NDDB will be setting up the JVs with federations through its recently floated marketing subsidiary, Mother Dairy Foods Ltd (MDFL). MDFL is in the process of finalising a JV with the Kerala Cooperative Milk Marketing Federation (Milma), in which it will hold the majority 51 per cent stake and the latter, the remaining 49 per cent. Besides, it is in talks with the federations in Andhra Pradesh (Vijaya), Punjab (Verka), Karnataka (Nandini), Uttar Pradesh (Parag) and Rajasthan (Saras) for establishing similar marketing JV companies.

Under the proposed arrangement, the functions of procurement, processing and packaging of milk will remain with the primary village societies and district dairy unions affiliated to Milma, even as the marketing of products would be handled entirely by the new JV company. The federations will also relinquish their rights over the use of brands (Milma, Vijaya, etc) in favour of the JVs.

Dr Patel held that the transfer of the federations' marketing functions to the JVs was necessary, considering that the federations were largely creatures of the Government and were ill-equipped to perform this role in an effective manner. ``There is not a single federation today, apart from Gujarat and Karnataka, which has a professional chief executive. Most of them are run by common cadre bureaucrats who are transferred every 3-4 months'', she noted.

According to Dr Patel, the proposed JVs will be relatively insulated from political pressures and unnecessary government interference, which will also give them the flexibility to hire professional managers. ``The chief executive of a federation is supposed to be a trustee of the farmer, who supplies his raw material in the hope that it will marketed to fetch the best possible return. But this cannot happen unless he is a professional and is accountable to the farmer.
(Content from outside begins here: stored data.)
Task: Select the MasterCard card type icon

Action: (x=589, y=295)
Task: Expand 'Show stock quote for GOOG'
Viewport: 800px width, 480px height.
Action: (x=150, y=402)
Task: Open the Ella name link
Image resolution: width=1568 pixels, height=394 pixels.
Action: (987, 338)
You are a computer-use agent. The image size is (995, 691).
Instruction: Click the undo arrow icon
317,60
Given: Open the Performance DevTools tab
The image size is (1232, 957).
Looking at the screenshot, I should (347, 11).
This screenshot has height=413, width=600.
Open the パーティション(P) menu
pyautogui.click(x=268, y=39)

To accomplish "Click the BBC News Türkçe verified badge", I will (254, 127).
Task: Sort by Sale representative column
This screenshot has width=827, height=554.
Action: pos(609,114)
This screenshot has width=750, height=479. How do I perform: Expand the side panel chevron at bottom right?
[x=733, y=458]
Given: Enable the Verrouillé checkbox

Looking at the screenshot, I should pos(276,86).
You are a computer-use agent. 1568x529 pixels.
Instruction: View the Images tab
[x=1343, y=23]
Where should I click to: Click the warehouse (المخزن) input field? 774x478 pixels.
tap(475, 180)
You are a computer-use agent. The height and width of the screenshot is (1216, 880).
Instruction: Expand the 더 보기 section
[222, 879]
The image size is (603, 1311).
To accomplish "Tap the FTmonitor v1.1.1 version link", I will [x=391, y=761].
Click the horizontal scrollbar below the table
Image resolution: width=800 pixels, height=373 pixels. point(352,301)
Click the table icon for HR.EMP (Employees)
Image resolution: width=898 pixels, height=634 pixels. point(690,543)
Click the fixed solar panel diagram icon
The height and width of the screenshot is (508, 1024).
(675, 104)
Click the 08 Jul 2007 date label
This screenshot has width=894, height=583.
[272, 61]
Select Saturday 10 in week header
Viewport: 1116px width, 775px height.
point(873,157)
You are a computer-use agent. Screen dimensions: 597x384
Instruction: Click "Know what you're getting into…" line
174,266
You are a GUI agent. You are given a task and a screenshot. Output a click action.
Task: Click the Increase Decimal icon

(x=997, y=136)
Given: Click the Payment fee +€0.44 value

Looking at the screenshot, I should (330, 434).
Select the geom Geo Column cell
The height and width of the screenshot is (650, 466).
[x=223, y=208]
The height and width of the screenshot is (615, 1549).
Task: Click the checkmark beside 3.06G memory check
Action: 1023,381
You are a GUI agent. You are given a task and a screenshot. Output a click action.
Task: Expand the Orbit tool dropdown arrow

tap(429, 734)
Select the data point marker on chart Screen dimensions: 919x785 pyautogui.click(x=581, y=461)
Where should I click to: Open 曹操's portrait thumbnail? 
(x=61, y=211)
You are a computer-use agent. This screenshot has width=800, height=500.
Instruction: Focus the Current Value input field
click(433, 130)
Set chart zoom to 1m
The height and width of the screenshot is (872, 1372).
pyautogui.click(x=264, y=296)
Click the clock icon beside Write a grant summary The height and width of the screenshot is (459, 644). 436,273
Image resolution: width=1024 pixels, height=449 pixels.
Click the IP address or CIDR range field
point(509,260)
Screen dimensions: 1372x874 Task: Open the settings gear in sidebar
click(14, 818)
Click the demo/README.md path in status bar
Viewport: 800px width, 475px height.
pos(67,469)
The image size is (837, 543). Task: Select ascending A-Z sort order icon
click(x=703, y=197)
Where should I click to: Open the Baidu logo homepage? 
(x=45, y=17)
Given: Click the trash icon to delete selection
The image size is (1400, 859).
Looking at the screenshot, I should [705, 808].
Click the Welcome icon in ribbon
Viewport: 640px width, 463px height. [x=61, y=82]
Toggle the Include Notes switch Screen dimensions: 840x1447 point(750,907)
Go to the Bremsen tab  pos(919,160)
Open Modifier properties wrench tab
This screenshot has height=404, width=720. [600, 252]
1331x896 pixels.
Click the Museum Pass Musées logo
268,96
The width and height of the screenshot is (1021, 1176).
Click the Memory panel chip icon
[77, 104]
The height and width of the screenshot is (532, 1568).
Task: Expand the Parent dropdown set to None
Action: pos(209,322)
And accountability comes only if a person is put in a responsible position long enough and not transferred every three months'', she pointed out.

Dr Patel said that the JVs were no different from the Mother Dairy in Delhi, which was also a company floated by NDDB mainly to market the surplus milk procured by the northern federations (Rajasthan, Punjab, Haryana and UP) in the national capital. ``Nobody had problems when we set up Mother Dairy up as a company. Why are fingers being raised against the JVs, which are also purely marketing arrangements that ultimately seek to help the cooperatives to expand their own business? Is this not NDDB's mandate'', she quipped.

The NDDB Chairman drew attention to the growing phenomenon of individual cooperative dairies tying up with private companies to dispose of their surplus milk.

``Today, there is a milk union in Baramati supplying its milk to Dynamix, a private dairy, which, in turn, produces products for Brittania. We have also heard reports about Nestle approaching the federations in Karnataka and AP for similar sourcing arrangements. We want to pre-empt a situation, where the absence of concerted marketing efforts by federations will force more and more unions to tie-up with private companies'', she added.